Rhiannon thought about the ten million texts she probably already had waiting for her response and took a drink out of her wine bottle. “Do me a favor and send me the text in a week?”
Jia nodded. “Yes. Got it. Will do. Gosh, I can’t believe I came out here to thank you for taking that Peter guy down and now we’ll be seeing each other in California—”
An odd choice of words. Rhiannon stopped her. “I haven’t taken anyone down.”
“Yeah, you did,” Jia said slowly. “He quit. Didn’t you hear?”
Her heart lurched. Rhiannon placed the bottle of wine on the bench with a clink. “No. I’m on vacation. I don’t have a phone. What happened?”
“It broke like an hour ago.”
“Gimme your phone.” She made a beckoning motion and Jia stuck her hand in her pocket again.
The girl had well-hidden pockets on her skirt. Rhiannon liked her more and more.
Jia unlocked her phone, scrolled through, and handed it to her. Rhi absorbed the backlit screen like a junkie inhaling a fix. There it was, in black and white.
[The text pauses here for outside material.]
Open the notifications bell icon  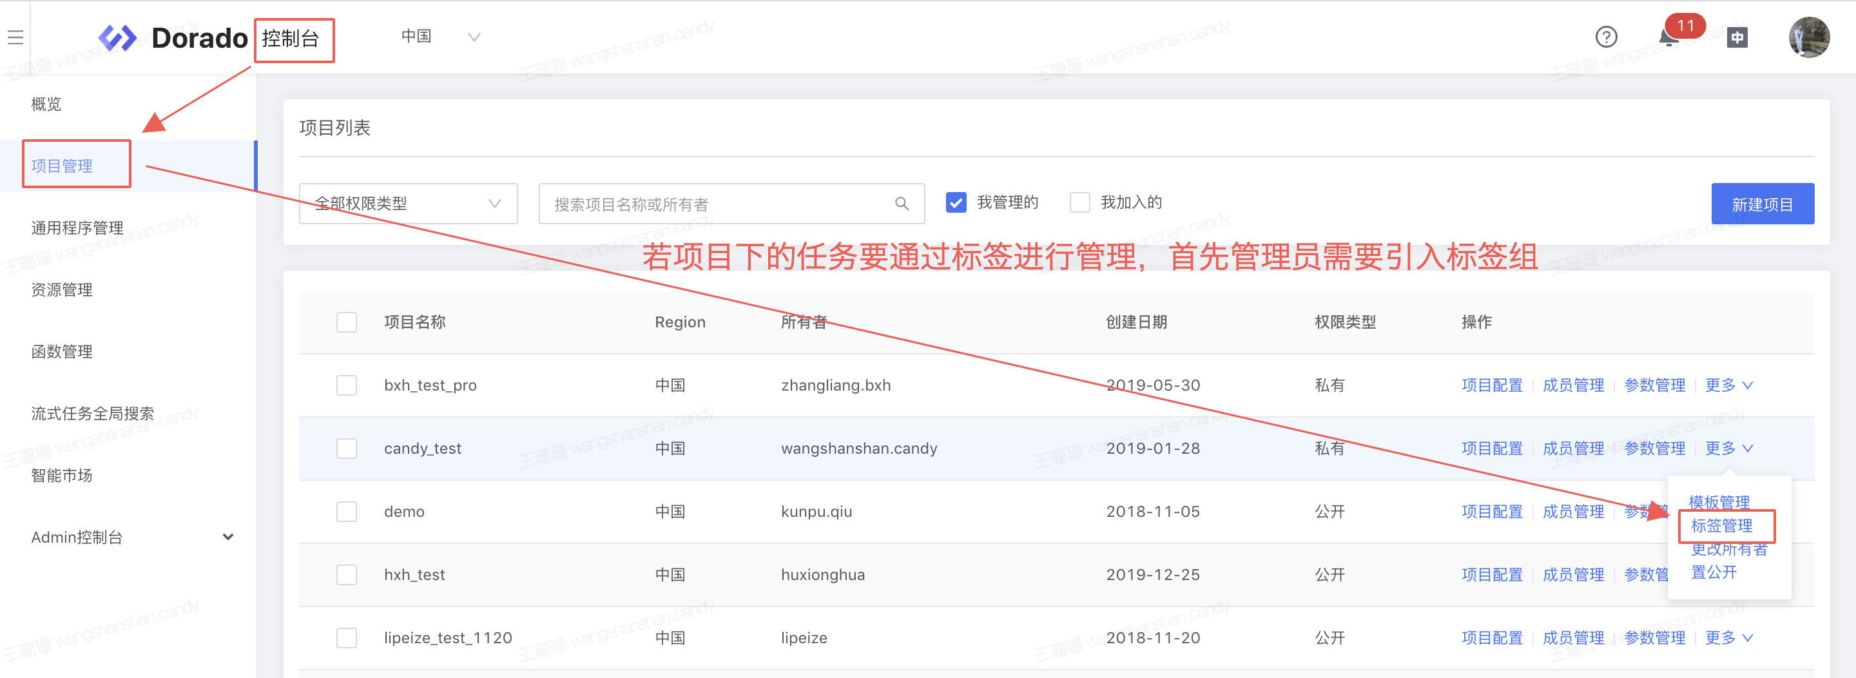pos(1668,37)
She didn’t know what expression was on her face, but Jia drifted closer and sat next to her on the bench, placing her hand on Rhiannon’s shoulder. “More people came forward after you. Peter stepped down as CEO at Swype.”
Chapter Twenty-Nine
SAMSON ZIPPED up his suitcase and glanced around the otherwise empty bedroom of his borrowed high-rise apartment.
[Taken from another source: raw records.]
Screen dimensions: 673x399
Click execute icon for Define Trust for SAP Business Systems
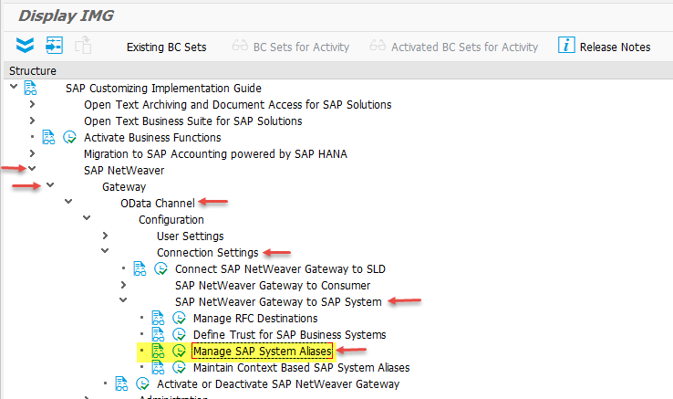click(x=180, y=334)
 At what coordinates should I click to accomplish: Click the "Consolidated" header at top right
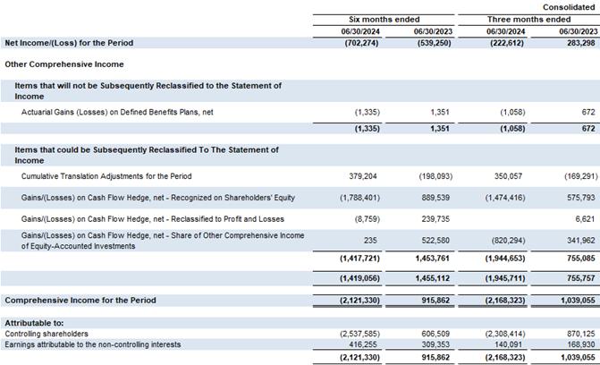tap(569, 7)
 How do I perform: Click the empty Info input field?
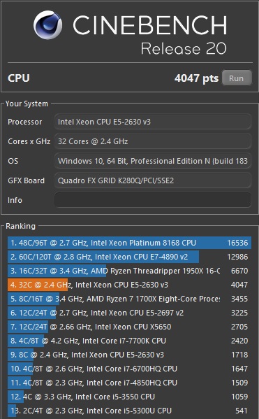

“Too bad you have to leave here,” Dean remarked. He lounged in the doorway. It was odd to see him without Miley, but since they’d last had lunch, it seemed Dean really was making more of a conscious effort to not have his life be completely consumed by his child. Miley was home with Josie’s mother.
“Campaign’s over and so’s my gig. I don’t want Matchmaker to spend more money than I brought in.”
“I’m glad you’re staying in L.A., though. It’ll be nice to see you more.”
“I’m glad too.” Over the last twenty-four hours, he’d made a couple of big decisions. The Cayucos home could wait. He’d found a nice place to lease, a few blocks away. It wasn’t as ritzy, but it had a parking space and an in-unit washer/dryer, so what more could he really ask for? “Aunt Belle will be here in town as well for the next few months, what with William stepping down. She’s going to fight you to pamper Miley.”
“Miley could always use more aunts. She going to try her hand at actively running the whole enchilada?”
“No. She’s got an interim head right now. At some point she’ll sell, but she wants to find the right person.” Rhiannon had been the right person, but she wasn’t interested.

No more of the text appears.